# How to follow bees home.



## NWABee (Jun 17, 2010)

I don't have any bees. I have noticed several honey bees on my sunflower patch in my garden. Wondering if there might be a swarm around somewhere. What would be a good way to try and track them? Or is there such a way?


----------



## WilliamsHoneyBees (Feb 17, 2010)

Do a google search on beelining (spelling)


----------



## Aram (May 9, 2006)

You'll find a bee colony. A swarm is in a temporary location (hours) while the bees look for a new home. The colony will probably be in a cavity (a hollow tree, somebody's home or somebody else's hive.) if you are really lucky the colony will be in an open, exposed area. Then the real work begins.  Good luck!


----------



## RayMarler (Jun 18, 2008)

Find where bees are drinking water.
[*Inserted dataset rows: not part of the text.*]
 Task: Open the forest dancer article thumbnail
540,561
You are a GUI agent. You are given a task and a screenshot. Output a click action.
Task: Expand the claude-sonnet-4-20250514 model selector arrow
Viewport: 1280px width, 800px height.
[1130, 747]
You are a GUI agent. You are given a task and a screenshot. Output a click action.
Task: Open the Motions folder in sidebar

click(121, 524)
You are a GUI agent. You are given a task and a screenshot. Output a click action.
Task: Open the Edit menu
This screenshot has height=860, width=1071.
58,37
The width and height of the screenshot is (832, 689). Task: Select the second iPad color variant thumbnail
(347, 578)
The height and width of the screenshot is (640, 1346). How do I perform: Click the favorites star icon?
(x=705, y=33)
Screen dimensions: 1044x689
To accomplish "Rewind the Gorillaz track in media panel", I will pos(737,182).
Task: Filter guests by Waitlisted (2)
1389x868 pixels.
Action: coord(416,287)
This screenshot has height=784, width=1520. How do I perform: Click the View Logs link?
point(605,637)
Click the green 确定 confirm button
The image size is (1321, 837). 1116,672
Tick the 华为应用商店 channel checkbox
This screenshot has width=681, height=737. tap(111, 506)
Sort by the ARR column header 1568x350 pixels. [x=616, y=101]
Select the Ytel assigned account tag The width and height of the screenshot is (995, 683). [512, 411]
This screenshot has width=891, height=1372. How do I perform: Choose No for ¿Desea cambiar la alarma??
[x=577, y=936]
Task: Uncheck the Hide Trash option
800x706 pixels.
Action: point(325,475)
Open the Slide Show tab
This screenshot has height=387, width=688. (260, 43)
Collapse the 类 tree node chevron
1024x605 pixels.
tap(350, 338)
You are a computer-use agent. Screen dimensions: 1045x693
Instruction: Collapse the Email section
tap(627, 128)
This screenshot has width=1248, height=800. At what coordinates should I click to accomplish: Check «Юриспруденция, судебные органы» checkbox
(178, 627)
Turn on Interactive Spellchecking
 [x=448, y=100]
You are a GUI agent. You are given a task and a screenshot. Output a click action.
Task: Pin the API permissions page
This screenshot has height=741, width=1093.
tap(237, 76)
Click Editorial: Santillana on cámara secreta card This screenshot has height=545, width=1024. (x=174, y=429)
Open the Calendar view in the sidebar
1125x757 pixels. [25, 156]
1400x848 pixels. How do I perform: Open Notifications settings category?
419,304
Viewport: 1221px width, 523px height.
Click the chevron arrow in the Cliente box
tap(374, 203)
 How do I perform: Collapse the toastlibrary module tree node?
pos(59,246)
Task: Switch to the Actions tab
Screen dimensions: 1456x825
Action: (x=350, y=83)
When they are filled, they fly straight home, straight as a bee-line. Stories are that my Great Grandpa could throw some honey on a post or side of a tree, and in that situation, bees will fill and go straight home. He could tell you where in the wild the hives were that the bees went to as they flew off. So if you set out some honey or strong sugar water for the bees to get, they will be filled so will fly straight home. When gathering from flowers, it takes more than one to fill so they don't always fly straight home when done with a flower.


----------



## KQ6AR (May 13, 2008)

Here's a bee lining box, I think its from Jim Fischer Sr.
http://sites.google.com/site/beelining/getting-started/bee-boxes


----------